» **REQUIRED WORK**
Copy out every line of the data where the word "computer" is found.

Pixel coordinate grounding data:

------------------------------------

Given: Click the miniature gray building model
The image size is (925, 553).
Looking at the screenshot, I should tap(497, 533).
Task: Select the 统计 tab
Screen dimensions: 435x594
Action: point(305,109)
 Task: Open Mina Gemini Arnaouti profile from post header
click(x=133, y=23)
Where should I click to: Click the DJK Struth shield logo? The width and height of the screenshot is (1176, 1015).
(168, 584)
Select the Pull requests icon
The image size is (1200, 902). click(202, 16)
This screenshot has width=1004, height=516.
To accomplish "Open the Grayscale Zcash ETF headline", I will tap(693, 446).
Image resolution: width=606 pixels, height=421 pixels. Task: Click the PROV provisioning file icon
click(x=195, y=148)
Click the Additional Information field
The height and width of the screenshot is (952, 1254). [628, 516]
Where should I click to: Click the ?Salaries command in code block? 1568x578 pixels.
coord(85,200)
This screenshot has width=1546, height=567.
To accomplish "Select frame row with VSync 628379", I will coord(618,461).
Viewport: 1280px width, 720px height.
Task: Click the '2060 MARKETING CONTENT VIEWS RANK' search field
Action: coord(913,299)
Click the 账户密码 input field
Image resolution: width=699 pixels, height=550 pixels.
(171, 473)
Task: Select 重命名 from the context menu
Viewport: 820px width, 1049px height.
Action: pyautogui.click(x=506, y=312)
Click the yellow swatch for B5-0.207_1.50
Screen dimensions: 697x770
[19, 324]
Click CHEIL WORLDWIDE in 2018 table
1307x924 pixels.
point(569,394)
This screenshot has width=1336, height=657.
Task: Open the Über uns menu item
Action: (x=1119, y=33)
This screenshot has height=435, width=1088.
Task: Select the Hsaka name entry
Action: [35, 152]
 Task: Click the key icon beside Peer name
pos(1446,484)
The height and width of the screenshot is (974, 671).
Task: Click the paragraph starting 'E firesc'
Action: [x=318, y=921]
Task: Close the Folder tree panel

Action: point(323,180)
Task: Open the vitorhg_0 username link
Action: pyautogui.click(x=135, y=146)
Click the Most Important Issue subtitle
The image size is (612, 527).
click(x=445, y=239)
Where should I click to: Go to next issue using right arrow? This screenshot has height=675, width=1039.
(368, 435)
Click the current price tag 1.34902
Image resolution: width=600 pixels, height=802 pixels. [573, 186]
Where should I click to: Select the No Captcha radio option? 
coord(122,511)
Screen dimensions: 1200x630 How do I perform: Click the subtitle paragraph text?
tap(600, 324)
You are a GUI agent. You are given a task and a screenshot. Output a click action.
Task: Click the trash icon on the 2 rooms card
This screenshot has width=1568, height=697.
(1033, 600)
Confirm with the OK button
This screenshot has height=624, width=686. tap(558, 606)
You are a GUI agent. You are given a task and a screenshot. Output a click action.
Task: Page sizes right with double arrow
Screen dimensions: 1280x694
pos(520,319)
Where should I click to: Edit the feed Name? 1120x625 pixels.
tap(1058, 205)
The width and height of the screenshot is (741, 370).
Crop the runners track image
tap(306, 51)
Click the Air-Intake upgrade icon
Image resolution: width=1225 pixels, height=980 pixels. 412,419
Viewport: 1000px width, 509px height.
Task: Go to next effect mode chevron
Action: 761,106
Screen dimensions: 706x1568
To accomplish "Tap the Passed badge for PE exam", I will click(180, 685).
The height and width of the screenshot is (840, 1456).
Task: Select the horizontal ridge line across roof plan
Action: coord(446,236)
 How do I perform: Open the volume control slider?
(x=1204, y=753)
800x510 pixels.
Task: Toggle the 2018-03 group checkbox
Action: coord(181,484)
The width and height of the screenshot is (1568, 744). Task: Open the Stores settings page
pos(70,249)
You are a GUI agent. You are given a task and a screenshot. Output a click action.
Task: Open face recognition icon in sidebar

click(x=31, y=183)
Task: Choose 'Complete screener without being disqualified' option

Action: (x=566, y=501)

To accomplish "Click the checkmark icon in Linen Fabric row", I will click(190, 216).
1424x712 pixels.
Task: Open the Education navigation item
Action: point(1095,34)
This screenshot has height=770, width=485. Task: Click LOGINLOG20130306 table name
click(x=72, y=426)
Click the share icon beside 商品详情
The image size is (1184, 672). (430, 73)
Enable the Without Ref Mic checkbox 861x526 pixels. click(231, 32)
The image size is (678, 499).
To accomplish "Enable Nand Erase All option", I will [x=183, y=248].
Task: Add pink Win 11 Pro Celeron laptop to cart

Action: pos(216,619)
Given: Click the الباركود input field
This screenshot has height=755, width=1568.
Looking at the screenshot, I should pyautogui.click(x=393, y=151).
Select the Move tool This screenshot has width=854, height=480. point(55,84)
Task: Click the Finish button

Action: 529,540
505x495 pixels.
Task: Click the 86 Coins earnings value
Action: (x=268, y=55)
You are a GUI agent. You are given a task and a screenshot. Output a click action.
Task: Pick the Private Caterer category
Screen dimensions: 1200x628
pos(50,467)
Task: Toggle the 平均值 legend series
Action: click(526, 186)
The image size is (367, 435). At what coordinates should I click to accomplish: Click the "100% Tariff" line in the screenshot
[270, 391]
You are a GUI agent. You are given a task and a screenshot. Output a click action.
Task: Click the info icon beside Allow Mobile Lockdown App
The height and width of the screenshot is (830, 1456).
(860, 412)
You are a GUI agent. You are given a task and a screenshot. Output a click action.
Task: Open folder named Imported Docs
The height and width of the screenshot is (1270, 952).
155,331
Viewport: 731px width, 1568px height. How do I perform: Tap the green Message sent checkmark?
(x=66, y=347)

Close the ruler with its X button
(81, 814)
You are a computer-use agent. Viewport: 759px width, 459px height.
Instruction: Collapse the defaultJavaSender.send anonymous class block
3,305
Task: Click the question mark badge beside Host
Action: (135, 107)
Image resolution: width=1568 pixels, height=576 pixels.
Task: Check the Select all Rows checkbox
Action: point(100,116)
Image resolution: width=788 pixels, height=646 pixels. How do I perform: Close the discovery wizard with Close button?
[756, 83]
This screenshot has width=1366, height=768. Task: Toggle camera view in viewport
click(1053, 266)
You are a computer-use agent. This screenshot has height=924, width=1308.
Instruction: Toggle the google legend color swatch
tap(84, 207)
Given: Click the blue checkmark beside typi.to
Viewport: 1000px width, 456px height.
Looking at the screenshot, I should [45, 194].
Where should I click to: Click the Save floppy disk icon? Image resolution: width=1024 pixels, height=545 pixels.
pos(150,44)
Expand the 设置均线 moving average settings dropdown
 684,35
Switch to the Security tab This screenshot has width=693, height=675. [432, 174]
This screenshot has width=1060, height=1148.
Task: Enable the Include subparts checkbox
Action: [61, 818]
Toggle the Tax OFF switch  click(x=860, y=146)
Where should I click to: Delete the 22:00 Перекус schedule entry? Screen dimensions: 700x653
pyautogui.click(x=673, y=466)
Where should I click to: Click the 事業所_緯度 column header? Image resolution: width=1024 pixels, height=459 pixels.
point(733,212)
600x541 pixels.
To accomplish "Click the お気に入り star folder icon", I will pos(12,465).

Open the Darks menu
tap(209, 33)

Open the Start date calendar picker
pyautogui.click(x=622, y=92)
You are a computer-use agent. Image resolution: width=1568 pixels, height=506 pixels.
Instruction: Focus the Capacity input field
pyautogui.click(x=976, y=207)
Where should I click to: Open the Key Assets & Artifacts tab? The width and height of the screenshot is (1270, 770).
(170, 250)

------------------------------------

» **RESULT OF THIS EXERCISE**
You are a computer-use agent. Viewport: 759px width, 459px height.
You are a computer-use agent. This screenshot has height=924, width=1308.
You are a computer-use agent. Image resolution: width=1568 pixels, height=506 pixels.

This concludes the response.